Description of the Related Art
Spacecraft in a geosynchronous earth orbit (GEO) typically operate such that one side continuously faces toward the ground as the satellite orbits the Earth. Such a satellite will have a north-south axis that, while in orbit, is approximately parallel to the north-south rotational axis of the Earth and an east-west axis that is perpendicular to the north-south axis. As the satellite orbits the Earth, the east and west sides of the spacecraft will alternately face toward the Sun and, twelve hours later, face away from the Sun toward deep space.
As GEO spacecraft are frequently used for communication and observation, the designers must accommodate complex communications payloads with large number of components and high thermal dissipation requirements. For example, a direct-broadcast or broadband spot-beam communications spacecraft may require dissipation of 14 kW or more of heat from the payload electronics. As is well known to those of skill in the art, “fixed” north and south radiator panels provide the most mass-efficient and cost-efficient heat rejection capability, and therefore their area is generally maximized within the constraints imposed by the launch vehicle fairing. However, it is often the case that additional heat rejection capability is required beyond what can be provided by such north and south radiator panels.

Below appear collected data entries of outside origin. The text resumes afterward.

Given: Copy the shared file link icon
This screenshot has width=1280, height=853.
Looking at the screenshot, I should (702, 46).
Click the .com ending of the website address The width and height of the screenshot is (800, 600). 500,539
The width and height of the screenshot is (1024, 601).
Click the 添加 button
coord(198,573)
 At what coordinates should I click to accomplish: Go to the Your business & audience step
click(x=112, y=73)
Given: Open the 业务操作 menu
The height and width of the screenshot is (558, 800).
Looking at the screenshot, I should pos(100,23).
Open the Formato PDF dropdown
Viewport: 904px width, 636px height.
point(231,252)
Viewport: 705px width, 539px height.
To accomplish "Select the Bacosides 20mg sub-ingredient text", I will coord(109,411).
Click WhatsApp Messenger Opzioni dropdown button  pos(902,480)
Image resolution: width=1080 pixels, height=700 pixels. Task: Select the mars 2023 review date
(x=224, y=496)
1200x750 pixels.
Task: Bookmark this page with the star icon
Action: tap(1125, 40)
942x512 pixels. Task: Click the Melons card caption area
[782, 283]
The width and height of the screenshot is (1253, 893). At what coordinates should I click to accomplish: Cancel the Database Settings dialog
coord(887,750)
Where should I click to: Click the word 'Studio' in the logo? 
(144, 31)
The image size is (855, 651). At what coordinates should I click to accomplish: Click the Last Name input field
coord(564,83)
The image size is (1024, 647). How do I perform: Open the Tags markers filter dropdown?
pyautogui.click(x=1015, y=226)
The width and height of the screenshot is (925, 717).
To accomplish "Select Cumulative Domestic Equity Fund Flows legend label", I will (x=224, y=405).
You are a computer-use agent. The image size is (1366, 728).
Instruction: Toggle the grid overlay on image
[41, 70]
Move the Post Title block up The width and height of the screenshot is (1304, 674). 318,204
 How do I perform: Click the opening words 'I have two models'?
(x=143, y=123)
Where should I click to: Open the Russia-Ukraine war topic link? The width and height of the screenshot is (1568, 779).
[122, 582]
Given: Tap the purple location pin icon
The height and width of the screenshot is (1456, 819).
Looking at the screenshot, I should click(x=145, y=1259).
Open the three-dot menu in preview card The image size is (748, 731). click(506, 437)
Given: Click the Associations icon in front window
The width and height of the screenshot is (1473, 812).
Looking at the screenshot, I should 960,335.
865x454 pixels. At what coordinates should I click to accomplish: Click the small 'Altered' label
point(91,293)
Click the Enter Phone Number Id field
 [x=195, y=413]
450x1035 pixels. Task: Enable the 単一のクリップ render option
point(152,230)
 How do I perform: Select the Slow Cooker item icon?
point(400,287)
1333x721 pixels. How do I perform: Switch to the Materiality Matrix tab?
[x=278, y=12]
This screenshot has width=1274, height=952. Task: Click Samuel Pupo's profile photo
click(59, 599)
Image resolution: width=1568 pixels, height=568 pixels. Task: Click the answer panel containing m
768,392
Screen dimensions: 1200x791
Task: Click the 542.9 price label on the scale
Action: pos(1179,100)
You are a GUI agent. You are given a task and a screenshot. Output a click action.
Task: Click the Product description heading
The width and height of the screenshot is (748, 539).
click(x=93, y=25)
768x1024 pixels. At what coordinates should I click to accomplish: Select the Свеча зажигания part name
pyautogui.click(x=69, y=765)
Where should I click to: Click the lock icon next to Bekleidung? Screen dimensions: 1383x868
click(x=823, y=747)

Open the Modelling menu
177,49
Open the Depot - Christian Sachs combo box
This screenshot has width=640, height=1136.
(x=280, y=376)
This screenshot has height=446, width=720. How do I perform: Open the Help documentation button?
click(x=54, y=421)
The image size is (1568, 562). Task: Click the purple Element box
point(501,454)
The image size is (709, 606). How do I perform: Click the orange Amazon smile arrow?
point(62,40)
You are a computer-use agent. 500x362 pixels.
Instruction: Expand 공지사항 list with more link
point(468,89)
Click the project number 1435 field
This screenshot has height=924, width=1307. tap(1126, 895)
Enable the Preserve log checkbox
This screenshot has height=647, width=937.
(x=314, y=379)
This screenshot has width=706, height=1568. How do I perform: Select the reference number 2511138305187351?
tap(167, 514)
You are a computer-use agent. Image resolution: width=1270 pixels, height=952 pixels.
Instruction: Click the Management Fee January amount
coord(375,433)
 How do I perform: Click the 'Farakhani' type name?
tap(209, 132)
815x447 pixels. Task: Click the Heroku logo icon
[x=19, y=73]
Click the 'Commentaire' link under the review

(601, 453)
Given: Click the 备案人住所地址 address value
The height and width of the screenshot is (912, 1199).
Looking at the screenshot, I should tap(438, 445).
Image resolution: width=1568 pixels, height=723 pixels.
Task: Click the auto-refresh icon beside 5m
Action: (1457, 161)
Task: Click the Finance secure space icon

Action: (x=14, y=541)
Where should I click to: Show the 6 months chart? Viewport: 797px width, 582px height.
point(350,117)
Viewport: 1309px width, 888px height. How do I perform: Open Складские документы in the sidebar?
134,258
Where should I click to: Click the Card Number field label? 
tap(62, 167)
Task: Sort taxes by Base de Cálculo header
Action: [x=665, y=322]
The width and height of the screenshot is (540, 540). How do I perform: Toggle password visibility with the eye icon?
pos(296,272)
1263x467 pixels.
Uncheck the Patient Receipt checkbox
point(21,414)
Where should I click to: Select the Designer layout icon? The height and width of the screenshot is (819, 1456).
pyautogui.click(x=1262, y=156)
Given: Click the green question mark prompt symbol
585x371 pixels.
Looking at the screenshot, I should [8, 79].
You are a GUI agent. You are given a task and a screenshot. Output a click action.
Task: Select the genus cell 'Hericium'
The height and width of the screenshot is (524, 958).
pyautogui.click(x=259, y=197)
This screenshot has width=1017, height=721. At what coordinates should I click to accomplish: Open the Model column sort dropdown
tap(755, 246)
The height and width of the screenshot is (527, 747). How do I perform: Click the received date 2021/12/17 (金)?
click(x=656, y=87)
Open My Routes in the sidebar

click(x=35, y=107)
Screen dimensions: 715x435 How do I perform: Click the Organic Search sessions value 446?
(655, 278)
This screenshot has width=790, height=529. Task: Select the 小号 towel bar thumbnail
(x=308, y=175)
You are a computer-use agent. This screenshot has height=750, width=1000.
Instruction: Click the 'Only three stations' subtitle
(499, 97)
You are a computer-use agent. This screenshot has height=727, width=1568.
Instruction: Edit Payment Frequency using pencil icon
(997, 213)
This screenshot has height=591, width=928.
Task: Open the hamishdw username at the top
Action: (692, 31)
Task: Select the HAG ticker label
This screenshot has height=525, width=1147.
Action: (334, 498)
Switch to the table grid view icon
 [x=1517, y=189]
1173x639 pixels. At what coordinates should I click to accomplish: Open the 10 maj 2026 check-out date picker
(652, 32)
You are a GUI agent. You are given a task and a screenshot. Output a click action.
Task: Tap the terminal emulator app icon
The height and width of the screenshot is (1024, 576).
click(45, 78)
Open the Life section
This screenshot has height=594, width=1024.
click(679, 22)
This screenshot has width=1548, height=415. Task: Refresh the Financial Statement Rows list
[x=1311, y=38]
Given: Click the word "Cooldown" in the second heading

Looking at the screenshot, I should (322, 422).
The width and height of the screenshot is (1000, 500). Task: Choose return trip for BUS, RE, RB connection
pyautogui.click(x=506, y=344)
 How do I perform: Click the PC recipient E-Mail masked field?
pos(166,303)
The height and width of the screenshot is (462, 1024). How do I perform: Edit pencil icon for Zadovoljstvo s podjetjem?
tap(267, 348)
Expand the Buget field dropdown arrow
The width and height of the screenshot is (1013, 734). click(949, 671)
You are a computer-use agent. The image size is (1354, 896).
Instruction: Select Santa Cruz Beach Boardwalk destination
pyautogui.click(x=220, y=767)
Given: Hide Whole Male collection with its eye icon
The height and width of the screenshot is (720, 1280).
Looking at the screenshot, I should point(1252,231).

One conventional approach to providing additional heat rejection capability is the addition of east and west radiator panels, as shown in the exploded view in FIG. 1 of a conventional spacecraft. Because east and west radiator panels receive direct sun exposure during each orbit, they are less effective than north and south radiator panels and therefore operate at higher average temperatures for an equivalent thermal load. This generally limits the use of east and west radiator panels to equipment such as output multiplexers (OMUXs) that can operate at higher temperatures. In addition, east and west radiator panels tend to undergo large diurnal temperature fluctuations, as the individual panels alternately face the Sun and deep space, and equipment that is thermally coupled to conventional east and west radiator panels may require significant heater power to limit the temperature fluctuations to an acceptable range.
Another drawback of conventional radiator panels is that, once the radiator panel is installed, it becomes difficult to access equipment inside the spacecraft including the equipment that is mounted on the radiator panels themselves. This increases the cost and time required for remove-and-replace operations that may be necessary during integration and test of a conventional spacecraft.